- Directed by: Franco Brusati
- Screenplay by: Franco Brusati Ennio De Concini
- Produced by: Mario Gallo
- Starring: Mariangela Melato
- Cinematography: Romano Albani
- Edited by: Roberto Perpignani
- Music by: Maurizio Fabrizio
- Release date: 1982;
- Language: Italian

= The Good Soldier (1982 film) =

1982 drama film

The Good Soldier (Il buon soldato, Le Bon Soldat) is a 1982 Italian-French romantic drama film co-written and directed by Franco Brusati. It premiered at the 39th edition of the Venice Film Festival.

== Cast ==
- Mariangela Melato as Marta
- Gérard Darier as Tommaso
- Giampaolo De Angelis as Tommasino
- Bruno Zanin as Marco
- Carla Bizzarri as Aunt Adele
- Toni Barpi as Uncle Pietro
- Jean-François Balmer as the Lawyer
- Gérard Lartigau as Luca
- Siria Betti as Marta's Mother
- Carlo Monni as Giovanotto Torretta
- Clara Colosimo as Friend
- Diana Dei as Friend

==Production==
Brusati drew inspiration for the script from a true story that occurred in Livorno.

==Release==
The film had its world premiere at the 39th Venice International Film Festival, in the main competition section.

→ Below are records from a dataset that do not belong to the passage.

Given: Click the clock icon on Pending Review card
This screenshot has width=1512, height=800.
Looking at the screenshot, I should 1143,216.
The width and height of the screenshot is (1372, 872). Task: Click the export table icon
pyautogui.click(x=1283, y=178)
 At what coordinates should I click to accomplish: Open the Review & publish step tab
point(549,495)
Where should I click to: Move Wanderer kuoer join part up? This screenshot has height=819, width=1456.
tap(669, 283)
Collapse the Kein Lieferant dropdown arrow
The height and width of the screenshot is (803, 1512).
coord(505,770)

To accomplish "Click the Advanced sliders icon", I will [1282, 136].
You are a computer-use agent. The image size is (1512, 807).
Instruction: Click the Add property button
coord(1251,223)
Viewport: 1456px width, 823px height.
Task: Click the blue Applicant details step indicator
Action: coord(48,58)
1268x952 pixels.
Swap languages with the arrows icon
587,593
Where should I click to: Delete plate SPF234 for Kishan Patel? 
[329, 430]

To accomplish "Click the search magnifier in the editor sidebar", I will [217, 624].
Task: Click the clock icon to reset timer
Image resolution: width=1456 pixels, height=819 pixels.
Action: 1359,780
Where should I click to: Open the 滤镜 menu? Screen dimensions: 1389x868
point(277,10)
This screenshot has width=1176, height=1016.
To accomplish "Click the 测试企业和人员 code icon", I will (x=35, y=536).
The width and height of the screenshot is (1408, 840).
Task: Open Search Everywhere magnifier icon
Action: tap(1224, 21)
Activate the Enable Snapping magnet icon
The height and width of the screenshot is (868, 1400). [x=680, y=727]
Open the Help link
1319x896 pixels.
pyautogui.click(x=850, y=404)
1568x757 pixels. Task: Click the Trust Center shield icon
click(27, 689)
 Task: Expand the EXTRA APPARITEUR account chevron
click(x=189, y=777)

Following its mixed reception, Brusati assembled a new, shorter cut of the film, which was released in Italian cinemas in February 1983.

==Reception==
Corriere della Seras film critic Giovanni Grazzini noted that while the Venice cut was marred by "the continuous oscillation between realism and surrealism [...] where images and voices were often way over-the-top", the new theatrical version "by cutting out some of the unpleasantness and giving the whole more compactness, [...] remedies to a good extent the failures of the screenplay".

Paolo Mereghetti noted that even with the new cut the film remains "indefensible", characterized by "subtle conformism", "over-the-top grotesqueness", and a "discordant poetic tone".